Brief. Write out, word for word, the first line of the data below and every line after it through the one containing "The image size is (701, 394).".

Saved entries
───
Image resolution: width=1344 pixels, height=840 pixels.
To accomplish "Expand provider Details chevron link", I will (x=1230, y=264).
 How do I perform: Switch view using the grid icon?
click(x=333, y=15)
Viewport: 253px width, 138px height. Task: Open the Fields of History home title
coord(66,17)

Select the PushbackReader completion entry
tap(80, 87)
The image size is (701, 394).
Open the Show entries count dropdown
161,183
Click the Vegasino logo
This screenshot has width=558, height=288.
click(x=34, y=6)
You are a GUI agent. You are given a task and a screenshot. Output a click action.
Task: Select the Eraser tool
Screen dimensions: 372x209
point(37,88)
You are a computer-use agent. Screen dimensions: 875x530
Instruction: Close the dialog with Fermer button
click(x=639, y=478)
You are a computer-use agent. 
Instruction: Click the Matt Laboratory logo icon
───
Answer below.
Image resolution: width=1344 pixels, height=840 pixels.
To accomplish "Expand provider Details chevron link", I will (x=1230, y=264).
 How do I perform: Switch view using the grid icon?
click(x=333, y=15)
Viewport: 253px width, 138px height. Task: Open the Fields of History home title
coord(66,17)

Select the PushbackReader completion entry
tap(80, 87)
The image size is (701, 394).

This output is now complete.